By Lisa Vives
The Republic of Cabo Verde (Cape Verde) is an archipelago island nation to the west of Senegal and Mauritania, consisting of 10 volcanic islands that lie between 320 and 460 nautical miles west of Cap-Vert, the westernmost point of continental Africa.
The official language is Portuguese, the language of instruction and government and in newspapers, TV and radio, but the recognized national language is Cape Verdean Creole, spoken by the vast majority of the population.
A sizeable Cape Verdean diaspora community exists across the world, especially in Massachusetts and Rhode Island, and in Portugal, considerably outnumbering the inhabitants on the islands.
New finds from archaeologists have brought to light fresh evidence of Cape Verde’s role in the transatlantic slave trade.
Charles Akibode, director of Cape Verde’s Institute of Cultural Heritage claims nations often sent pirates to do their dirty work.
The Portuguese colonization of the Cape Verde (Cabo Verde) began in 1462. Initially envisaged as a base to give mariners direct access to West African trade, the Central Atlantic islands soon became a major hub of the Atlantic slave trade.
Enslaved Africans were used on the sugar plantations of the islands and sold on to ships sailing to the Americas. The islands gained independence from Portugal in 1975.
As Cape Verde was much further from Portugal than the other Atlantic colonies (about two weeks sailing), the islands attracted fewer European settlers, especially women. As a consequence, Europeans and Africans intermarried on the islands, creating an Afro-Portuguese culture with a strong African religious and artistic influence.
The Museu dos Náufragos (Shipwreck Museum), on the island of Boa Vista in Cape Verde, has reopened two years after the beginning of the Covid-19 pandemic.
Here, history is told from the period of the discoveries, slavery, isolation, survival, drought and Creole culture.
The Museum is the result of the work of two decades by Maurizio Rossi, an Italian archaeologist.
“This is a three-story museum that starts in the darkest part of history,” Rossi said. “Hundreds of objects are exhibited here such as finds from the wreck of historical ships off Boa Vista, pieces from the period of the pirate attacks to the island or from the sending of enslaved Africans to the Americas and, also, from the Cape Verdean art, and its evolution during the encounters of cultures.”

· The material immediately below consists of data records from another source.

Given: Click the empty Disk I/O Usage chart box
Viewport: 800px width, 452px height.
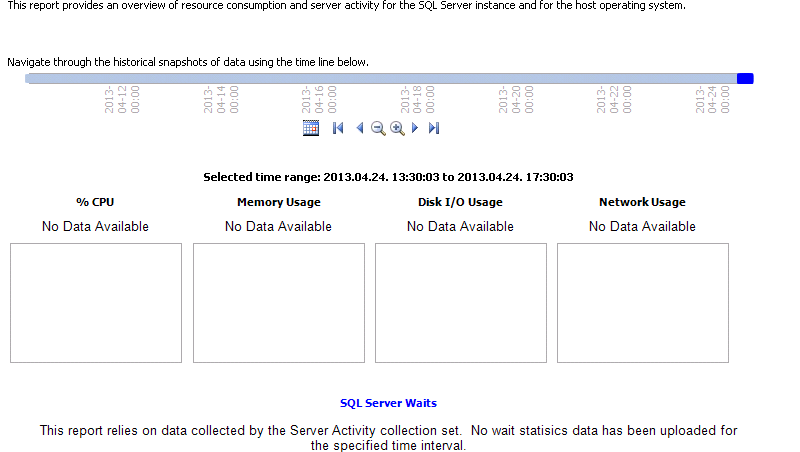Looking at the screenshot, I should coord(461,303).
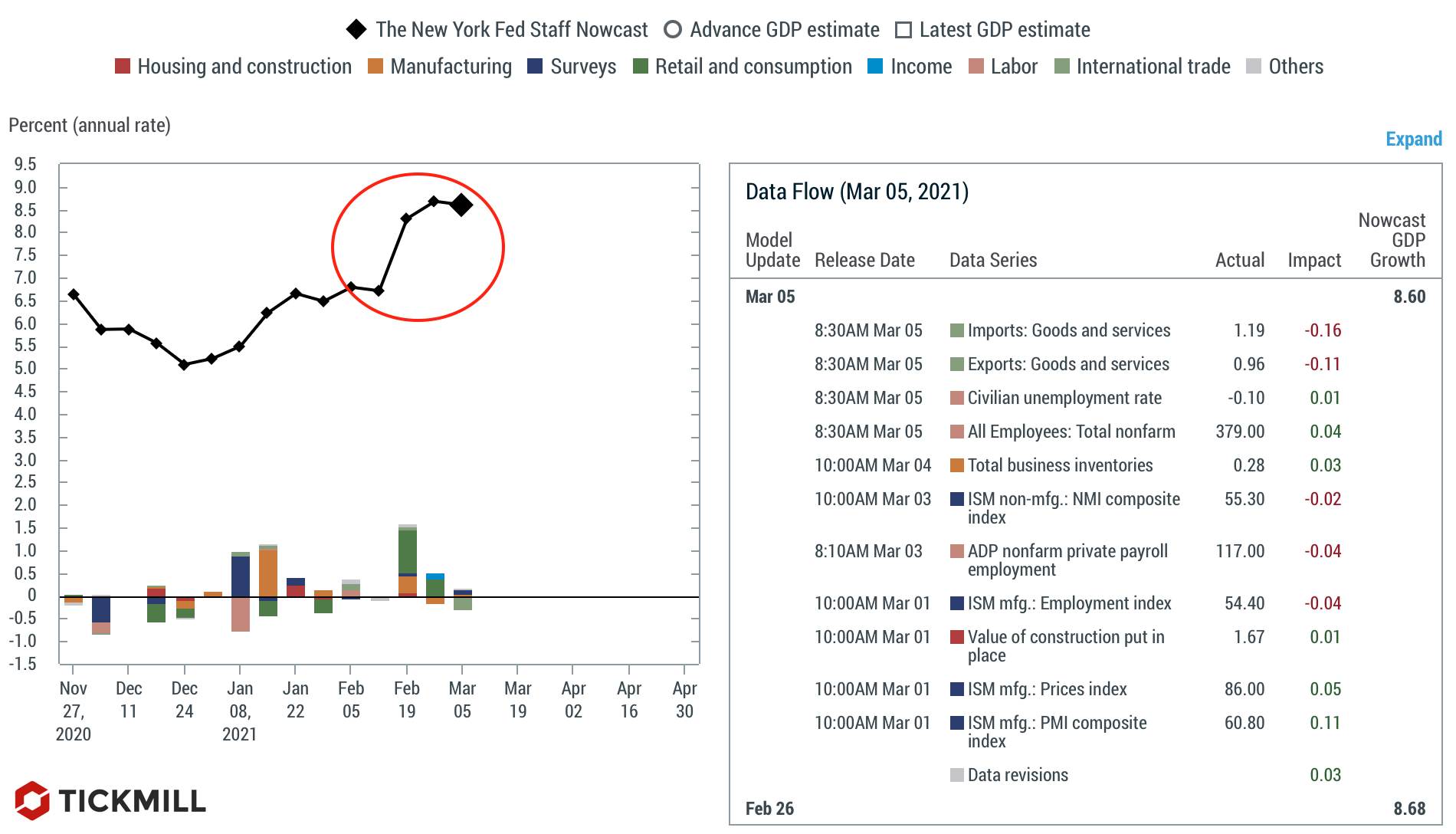1456x834 pixels.
Task: Click the black diamond Nowcast legend icon
Action: tap(356, 30)
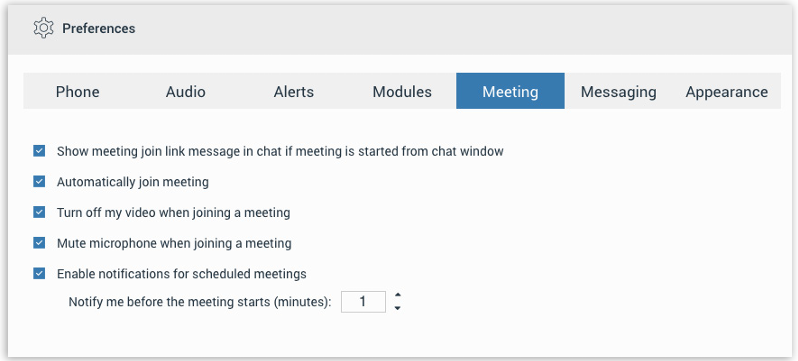Increase notify minutes with up arrow
Screen dimensions: 798x361
[x=397, y=295]
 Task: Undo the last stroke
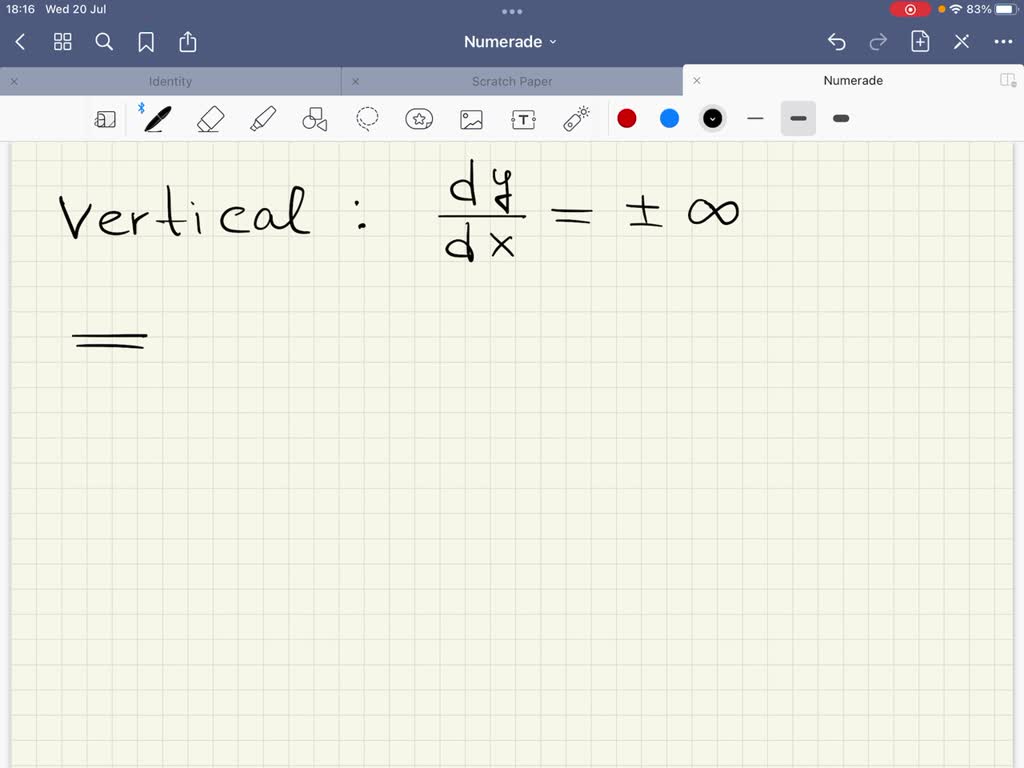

Through the nineteenth century and into the twentieth century, a law enacted by the Portuguese government in 1899 allowed authorities to force any kind of work, no matter how low the wage or undesirable the situation, upon any unemployed male. This enabled the government to maintain the work force on the cocoa plantations during another grave famine in 1902 to 1903.
In the 1950s, protest was mounting throughout Portuguese Africa. A group of Cape Verdeans and people from the mainland colony of Guinea-Bissau, led by Amilcar Cabral, joined forces to organize the Partido Africano de Independencia de Guine e Cabo Verde (PAIGC).
Those who resisted politically were subject to the terrors of the Portuguese secret police, and sometimes imprisoned in the concentration camp at Tarrafal, on Sao Tiago. Built in 1936, it operated until 1956. It reopened in 1962, under the name of ‘Chão Bom Labour Camp’, with the purpose of incarcerating anti-colonial activists from Angola, Guinea-Bissau and Cabo Verde.
On April 25, 1974, the government in Portugal was overthrown. The new Portuguese government was prepared to destroy their old colonies, but reconsidered, believing that they could still control the colonies with puppet governments. The Cape Verdeans resisted, supporting the PAIGC, and general strikes were called. The government surrendered when all services and production stopped.
Independence Day was established on July 5, 1975 and is celebrated by Cape Verdeans throughout the world. Many music lovers now know Cape Verde for the stunning work of singer Cesaria Evora.